Reproduce the material verbatim from its first line through the line containing "pyautogui.click(x=23, y=547)", including both of those lines.

>> BEGIN Recorded information

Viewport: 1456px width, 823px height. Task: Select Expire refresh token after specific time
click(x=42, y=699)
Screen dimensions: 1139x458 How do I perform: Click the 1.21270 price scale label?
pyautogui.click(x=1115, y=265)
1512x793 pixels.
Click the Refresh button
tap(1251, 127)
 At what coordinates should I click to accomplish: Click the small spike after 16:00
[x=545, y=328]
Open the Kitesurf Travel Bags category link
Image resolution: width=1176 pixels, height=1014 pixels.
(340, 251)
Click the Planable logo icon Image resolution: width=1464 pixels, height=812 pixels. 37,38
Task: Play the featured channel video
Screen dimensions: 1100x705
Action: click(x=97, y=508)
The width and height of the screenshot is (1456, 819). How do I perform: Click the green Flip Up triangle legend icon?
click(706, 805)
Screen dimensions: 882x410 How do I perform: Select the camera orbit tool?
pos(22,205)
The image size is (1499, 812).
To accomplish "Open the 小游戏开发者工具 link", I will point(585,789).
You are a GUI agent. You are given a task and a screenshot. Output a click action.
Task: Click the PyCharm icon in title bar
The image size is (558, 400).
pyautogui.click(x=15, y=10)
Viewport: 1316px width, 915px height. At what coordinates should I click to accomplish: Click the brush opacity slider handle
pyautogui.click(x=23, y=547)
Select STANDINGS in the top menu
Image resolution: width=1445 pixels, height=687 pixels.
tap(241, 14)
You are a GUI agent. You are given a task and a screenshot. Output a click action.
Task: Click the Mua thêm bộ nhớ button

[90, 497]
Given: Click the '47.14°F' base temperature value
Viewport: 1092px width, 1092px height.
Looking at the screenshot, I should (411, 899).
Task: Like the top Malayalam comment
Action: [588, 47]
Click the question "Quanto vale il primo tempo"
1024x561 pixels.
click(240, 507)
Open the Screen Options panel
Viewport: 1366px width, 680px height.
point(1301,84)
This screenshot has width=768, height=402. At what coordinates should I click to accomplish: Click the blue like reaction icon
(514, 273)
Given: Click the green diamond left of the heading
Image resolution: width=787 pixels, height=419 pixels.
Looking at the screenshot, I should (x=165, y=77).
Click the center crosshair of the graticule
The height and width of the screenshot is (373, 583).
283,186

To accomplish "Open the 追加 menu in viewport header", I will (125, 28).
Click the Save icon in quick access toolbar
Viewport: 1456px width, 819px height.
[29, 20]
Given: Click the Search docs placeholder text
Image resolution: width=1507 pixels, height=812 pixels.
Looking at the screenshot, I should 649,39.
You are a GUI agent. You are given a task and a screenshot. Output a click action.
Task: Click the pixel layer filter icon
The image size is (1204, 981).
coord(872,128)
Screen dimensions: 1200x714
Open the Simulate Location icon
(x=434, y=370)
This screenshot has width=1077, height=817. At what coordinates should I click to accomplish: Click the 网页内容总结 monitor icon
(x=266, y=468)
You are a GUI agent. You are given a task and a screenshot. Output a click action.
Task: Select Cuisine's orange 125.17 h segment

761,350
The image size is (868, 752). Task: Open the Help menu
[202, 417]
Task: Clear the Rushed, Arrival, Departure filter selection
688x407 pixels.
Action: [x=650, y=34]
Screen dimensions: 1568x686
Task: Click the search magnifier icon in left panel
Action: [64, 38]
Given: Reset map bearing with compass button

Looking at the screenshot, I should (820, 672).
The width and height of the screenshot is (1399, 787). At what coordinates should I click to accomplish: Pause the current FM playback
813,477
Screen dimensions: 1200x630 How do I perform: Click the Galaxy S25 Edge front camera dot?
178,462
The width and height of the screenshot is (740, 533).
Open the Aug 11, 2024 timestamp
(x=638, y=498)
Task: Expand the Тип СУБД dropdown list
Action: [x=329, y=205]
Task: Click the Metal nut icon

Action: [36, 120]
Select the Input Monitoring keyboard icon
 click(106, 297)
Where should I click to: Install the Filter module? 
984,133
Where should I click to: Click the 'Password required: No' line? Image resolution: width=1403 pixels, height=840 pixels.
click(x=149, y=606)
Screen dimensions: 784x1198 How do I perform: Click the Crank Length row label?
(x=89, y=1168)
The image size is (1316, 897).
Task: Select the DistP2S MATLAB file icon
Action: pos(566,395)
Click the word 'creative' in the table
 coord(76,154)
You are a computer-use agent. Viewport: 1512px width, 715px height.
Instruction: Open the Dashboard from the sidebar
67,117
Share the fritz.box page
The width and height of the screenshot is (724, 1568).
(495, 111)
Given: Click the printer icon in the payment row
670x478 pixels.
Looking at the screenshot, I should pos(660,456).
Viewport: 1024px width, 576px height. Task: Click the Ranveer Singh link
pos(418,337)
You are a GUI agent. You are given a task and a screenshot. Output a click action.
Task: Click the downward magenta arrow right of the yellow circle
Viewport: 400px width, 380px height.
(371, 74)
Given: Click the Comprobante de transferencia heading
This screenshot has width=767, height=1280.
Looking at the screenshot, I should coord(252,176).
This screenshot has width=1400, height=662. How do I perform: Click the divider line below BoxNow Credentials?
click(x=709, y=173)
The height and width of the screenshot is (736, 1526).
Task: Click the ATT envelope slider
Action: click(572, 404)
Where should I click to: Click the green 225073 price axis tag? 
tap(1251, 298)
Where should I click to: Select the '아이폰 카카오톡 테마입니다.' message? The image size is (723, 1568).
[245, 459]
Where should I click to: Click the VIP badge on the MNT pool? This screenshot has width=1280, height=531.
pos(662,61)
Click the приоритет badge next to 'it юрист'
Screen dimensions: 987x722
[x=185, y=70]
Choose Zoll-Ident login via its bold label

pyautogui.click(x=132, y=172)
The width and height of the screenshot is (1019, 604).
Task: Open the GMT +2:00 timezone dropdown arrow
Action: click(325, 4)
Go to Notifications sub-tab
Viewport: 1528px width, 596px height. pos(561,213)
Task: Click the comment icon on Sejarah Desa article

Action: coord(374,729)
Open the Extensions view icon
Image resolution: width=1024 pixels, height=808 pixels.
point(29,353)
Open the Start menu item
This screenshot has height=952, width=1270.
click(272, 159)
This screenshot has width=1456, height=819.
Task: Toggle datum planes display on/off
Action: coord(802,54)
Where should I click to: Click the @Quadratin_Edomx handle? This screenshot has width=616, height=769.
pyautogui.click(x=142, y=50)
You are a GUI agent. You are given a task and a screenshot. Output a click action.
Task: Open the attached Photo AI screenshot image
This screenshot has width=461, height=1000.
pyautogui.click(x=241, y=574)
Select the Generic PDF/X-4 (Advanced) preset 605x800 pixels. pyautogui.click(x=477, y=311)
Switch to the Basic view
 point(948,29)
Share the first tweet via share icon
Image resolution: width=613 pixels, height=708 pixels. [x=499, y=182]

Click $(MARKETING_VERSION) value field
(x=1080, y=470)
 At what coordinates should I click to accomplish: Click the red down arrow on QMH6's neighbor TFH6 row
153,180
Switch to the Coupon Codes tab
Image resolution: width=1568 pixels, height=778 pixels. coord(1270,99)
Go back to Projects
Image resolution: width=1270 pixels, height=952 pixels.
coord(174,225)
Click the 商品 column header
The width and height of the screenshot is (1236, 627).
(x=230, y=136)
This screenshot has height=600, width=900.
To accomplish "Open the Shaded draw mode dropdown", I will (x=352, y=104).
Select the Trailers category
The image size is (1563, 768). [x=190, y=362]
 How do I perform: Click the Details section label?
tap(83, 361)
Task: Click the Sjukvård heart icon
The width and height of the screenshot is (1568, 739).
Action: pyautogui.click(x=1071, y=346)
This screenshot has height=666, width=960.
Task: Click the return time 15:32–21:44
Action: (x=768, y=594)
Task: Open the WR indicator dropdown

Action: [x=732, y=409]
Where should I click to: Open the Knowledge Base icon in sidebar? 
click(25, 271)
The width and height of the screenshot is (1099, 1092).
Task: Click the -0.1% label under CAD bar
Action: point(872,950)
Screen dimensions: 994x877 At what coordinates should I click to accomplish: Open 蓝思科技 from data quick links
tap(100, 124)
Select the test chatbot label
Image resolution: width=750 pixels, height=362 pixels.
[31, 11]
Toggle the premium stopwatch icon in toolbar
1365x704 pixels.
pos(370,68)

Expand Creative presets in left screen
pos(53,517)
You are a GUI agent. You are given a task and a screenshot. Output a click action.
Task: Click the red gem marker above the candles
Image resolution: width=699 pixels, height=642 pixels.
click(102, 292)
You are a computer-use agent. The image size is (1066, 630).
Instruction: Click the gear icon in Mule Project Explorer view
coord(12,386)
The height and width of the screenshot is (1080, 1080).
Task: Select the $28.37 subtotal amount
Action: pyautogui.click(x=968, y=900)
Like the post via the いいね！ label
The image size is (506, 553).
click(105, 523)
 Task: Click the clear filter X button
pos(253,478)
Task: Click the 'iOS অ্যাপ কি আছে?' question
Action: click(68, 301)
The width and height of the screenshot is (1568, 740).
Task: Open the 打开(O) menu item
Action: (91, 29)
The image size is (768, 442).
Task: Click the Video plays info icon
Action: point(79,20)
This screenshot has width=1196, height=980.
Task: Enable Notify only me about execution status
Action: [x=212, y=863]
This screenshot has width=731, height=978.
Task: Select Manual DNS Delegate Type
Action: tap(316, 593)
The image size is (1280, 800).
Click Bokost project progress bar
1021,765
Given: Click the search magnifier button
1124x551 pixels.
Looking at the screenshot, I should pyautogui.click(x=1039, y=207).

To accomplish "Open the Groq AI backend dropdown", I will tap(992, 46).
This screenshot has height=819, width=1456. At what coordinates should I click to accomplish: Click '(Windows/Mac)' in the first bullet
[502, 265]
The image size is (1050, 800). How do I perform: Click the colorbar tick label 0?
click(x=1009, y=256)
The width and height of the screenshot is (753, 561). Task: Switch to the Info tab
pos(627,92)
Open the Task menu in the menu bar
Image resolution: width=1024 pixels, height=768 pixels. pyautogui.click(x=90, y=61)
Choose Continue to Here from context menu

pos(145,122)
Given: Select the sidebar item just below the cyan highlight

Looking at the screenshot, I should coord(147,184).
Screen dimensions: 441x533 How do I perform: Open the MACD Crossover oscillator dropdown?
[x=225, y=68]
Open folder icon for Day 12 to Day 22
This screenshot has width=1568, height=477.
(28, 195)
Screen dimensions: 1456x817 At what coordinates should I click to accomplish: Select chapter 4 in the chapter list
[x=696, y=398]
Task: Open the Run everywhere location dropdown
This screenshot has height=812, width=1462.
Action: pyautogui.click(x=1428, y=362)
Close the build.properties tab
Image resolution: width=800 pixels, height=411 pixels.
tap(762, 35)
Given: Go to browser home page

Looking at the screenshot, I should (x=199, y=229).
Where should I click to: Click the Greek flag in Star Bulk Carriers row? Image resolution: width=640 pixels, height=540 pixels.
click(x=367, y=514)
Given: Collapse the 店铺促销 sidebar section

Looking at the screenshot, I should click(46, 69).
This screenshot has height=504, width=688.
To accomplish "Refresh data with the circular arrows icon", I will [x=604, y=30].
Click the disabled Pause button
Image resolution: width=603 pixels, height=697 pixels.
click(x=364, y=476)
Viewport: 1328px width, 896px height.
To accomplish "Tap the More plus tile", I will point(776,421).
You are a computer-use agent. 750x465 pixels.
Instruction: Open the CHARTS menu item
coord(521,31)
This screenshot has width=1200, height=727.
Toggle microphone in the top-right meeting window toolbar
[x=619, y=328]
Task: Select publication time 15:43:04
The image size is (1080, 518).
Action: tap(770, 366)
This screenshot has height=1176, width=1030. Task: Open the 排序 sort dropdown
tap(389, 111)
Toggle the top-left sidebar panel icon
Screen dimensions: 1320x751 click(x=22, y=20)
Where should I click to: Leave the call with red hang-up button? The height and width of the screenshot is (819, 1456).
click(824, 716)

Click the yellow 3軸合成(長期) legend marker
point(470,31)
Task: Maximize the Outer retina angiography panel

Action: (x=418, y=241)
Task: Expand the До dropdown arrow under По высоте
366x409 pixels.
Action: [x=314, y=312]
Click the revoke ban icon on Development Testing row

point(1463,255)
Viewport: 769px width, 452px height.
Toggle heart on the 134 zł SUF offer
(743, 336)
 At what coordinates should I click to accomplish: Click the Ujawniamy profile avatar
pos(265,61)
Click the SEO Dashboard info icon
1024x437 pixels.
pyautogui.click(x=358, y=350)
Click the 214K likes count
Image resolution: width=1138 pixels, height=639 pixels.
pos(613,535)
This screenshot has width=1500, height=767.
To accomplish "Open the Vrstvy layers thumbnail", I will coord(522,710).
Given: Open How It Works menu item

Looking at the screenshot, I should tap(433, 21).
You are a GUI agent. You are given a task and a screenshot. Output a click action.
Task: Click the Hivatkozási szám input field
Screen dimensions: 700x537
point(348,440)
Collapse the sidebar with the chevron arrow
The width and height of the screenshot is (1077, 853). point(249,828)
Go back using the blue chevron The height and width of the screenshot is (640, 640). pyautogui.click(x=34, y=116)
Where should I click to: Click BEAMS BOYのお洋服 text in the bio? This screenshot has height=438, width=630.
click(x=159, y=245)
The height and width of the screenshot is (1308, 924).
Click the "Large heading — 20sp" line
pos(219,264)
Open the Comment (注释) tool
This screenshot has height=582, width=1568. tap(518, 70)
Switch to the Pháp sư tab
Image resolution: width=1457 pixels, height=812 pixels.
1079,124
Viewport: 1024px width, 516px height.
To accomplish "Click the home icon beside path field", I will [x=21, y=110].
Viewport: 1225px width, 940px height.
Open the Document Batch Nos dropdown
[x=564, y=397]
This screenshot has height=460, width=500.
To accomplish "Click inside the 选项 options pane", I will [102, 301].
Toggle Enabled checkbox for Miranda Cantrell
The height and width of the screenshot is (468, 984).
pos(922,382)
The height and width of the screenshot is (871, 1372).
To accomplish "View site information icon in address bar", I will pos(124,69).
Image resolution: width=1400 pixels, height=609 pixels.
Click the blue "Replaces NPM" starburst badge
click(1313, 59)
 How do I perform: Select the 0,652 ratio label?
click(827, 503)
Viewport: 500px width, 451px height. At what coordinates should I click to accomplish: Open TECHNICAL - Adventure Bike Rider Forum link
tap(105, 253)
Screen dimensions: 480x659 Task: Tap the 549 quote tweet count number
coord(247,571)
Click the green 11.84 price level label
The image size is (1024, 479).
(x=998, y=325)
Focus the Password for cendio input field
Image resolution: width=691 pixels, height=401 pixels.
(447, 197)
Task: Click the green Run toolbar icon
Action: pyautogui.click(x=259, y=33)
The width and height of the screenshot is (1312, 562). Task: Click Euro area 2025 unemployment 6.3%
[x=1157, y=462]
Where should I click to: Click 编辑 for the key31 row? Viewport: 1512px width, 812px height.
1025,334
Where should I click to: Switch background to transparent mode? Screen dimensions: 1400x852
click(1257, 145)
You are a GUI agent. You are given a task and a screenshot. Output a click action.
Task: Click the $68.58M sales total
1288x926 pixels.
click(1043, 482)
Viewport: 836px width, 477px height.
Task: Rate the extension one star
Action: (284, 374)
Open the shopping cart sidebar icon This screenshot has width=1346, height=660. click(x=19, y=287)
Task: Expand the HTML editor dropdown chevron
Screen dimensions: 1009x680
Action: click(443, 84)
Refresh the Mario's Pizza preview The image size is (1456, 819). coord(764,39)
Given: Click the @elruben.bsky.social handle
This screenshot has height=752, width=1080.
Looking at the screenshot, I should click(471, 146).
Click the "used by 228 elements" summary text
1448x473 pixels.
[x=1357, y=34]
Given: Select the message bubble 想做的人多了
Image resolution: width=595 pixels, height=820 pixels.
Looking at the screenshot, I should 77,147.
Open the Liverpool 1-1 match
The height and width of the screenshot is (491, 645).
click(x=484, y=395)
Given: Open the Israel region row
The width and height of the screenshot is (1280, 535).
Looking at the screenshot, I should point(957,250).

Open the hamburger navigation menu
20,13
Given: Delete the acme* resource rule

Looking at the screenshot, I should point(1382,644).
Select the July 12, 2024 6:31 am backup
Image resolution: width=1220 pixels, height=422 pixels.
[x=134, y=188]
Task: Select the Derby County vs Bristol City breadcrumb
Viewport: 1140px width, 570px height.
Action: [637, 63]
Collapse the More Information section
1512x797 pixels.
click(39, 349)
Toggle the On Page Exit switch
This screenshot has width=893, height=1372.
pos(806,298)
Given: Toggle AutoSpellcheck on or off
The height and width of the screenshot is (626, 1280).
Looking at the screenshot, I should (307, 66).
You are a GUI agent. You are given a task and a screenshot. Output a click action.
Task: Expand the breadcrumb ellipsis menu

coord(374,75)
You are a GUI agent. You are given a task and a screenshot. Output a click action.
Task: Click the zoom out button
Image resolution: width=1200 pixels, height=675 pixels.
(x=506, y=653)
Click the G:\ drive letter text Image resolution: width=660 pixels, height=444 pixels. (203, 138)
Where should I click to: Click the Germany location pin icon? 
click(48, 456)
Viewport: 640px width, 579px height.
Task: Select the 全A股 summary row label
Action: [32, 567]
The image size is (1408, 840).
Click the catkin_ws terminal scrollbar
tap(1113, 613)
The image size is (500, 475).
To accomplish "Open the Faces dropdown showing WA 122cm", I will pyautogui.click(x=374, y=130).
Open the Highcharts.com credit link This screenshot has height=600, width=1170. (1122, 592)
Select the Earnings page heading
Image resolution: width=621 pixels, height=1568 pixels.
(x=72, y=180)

>> END Recorded information

Written answer:
Viewport: 1456px width, 823px height. Task: Select Expire refresh token after specific time
click(x=42, y=699)
Screen dimensions: 1139x458 How do I perform: Click the 1.21270 price scale label?
pyautogui.click(x=1115, y=265)
1512x793 pixels.
Click the Refresh button
tap(1251, 127)
 At what coordinates should I click to accomplish: Click the small spike after 16:00
[x=545, y=328]
Open the Kitesurf Travel Bags category link
Image resolution: width=1176 pixels, height=1014 pixels.
(340, 251)
Click the Planable logo icon Image resolution: width=1464 pixels, height=812 pixels. 37,38
Task: Play the featured channel video
Screen dimensions: 1100x705
Action: click(x=97, y=508)
The width and height of the screenshot is (1456, 819). How do I perform: Click the green Flip Up triangle legend icon?
click(706, 805)
Screen dimensions: 882x410 How do I perform: Select the camera orbit tool?
pos(22,205)
The image size is (1499, 812).
To accomplish "Open the 小游戏开发者工具 link", I will point(585,789).
You are a GUI agent. You are given a task and a screenshot. Output a click action.
Task: Click the PyCharm icon in title bar
The image size is (558, 400).
pyautogui.click(x=15, y=10)
Viewport: 1316px width, 915px height. At what coordinates should I click to accomplish: Click the brush opacity slider handle
pyautogui.click(x=23, y=547)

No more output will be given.